Luis A. Campos is a historian of science whose scholarship brings together archival discoveries with contemporary fieldwork at the intersection of biology and society. He has written widely on the history of genetics, synthetic biology, and astrobiology and is the author of Radium and the Secret of Life (University of Chicago Press, 2015), and co-editor of Making Mutations: Objects, Practices, Contexts (Max Planck Institute for the History of Science, 2010) and Nature Remade: Engineering Life, Envisioning Worlds (University of Chicago Press, 2021).
Prof. Campos serves as Secretary of the History of Science Society, “the world’s largest society dedicated to understanding science, technology, medicine, and their interactions with society in their historical context.” He is also an associate editor of the Journal of the History of Biology, and has recently served as the program chair for the International Society for the History, Philosophy, and Social Studies of Biology.
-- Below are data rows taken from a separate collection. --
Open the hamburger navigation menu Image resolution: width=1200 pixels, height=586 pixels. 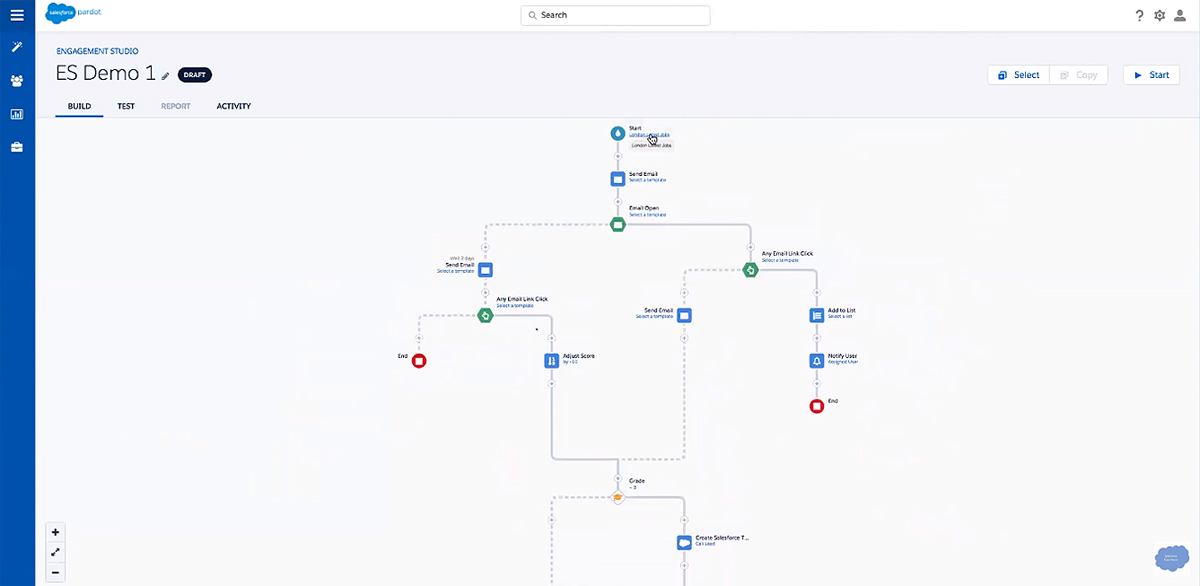click(17, 15)
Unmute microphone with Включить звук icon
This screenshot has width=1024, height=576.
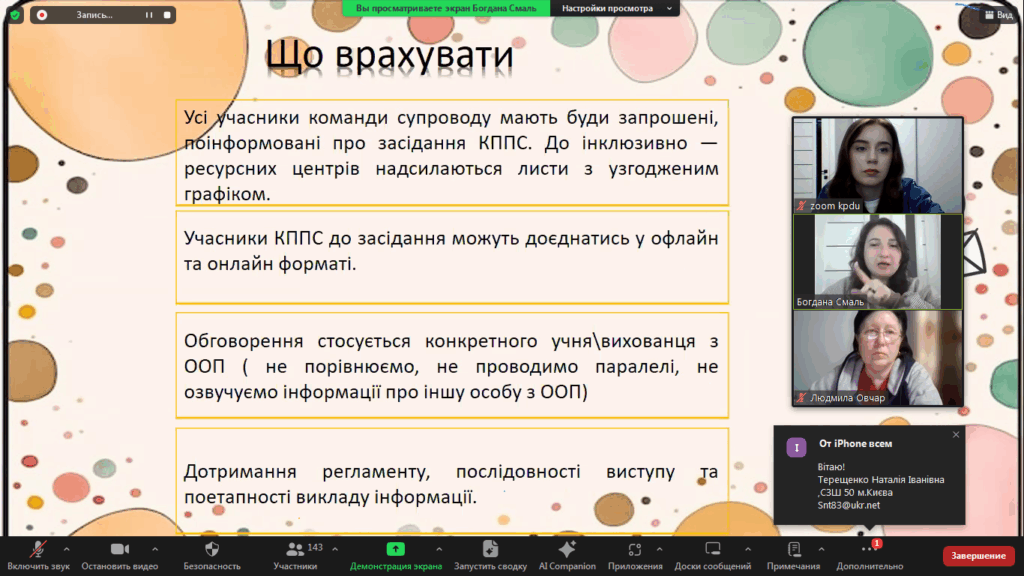coord(40,550)
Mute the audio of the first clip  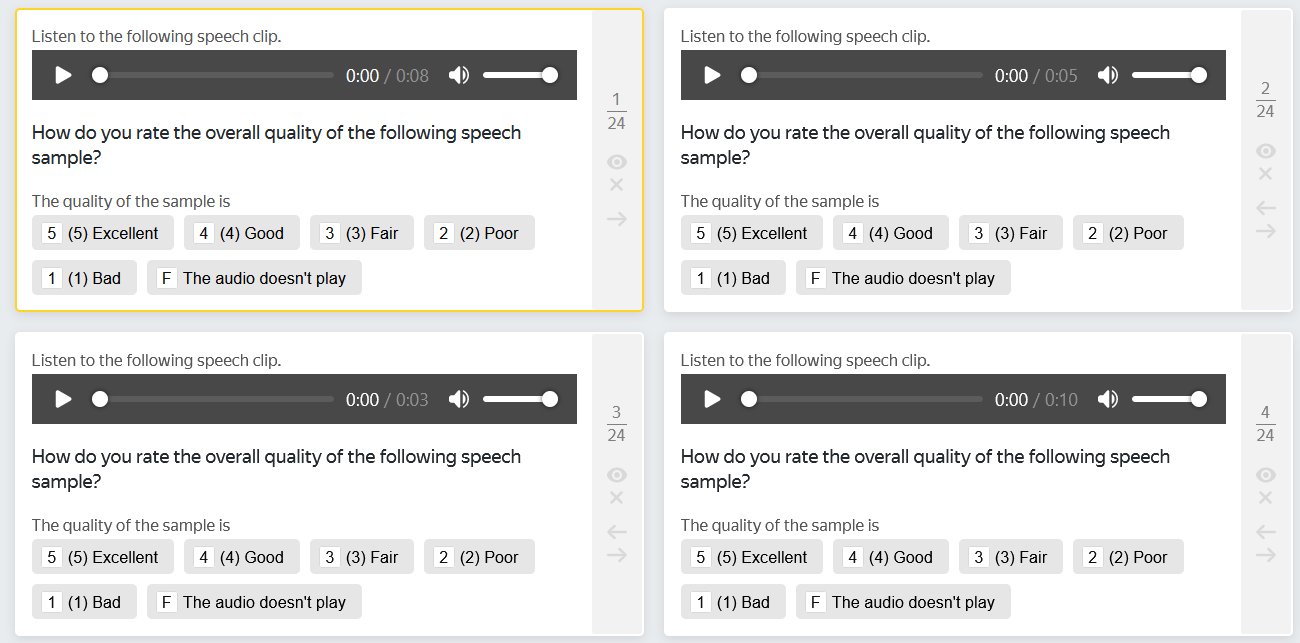click(459, 75)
Prof. Campos received his A.B. in biology and PhD in the history of science from Harvard University in 1999 and 2006, and his MA in the history and philosophy of science from the University of Cambridge in 2000. He has taught at Drew University and at the University of New Mexico, where he was Regents’ Lecturer and Associate Professor of the History of Science.
Prof. Campos was appointed the Baruch S. Blumberg NASA/Library of Congress Chair of Astrobiology at the Library of Congress in Washington, D.C. and has served as Scholar-in-Residence at Ginkgo Bioworks (Boston) and as a Visiting Scholar at Columbia University, the Institute for Advanced Study (Princeton), Fondation Brocher (Geneva), Akademie Schloss Solitude (Stuttgart), and the Max Planck Institute for the History of Science (Berlin). In 2021 he delivered the George Sarton Memorial Lecture in the History and Philosophy of Science for the American Association for the Advancement of Science (AAAS).
Prof. Campos teaches courses in the history of science, atomic history, environmental history, queer history, space history, and the history of biology.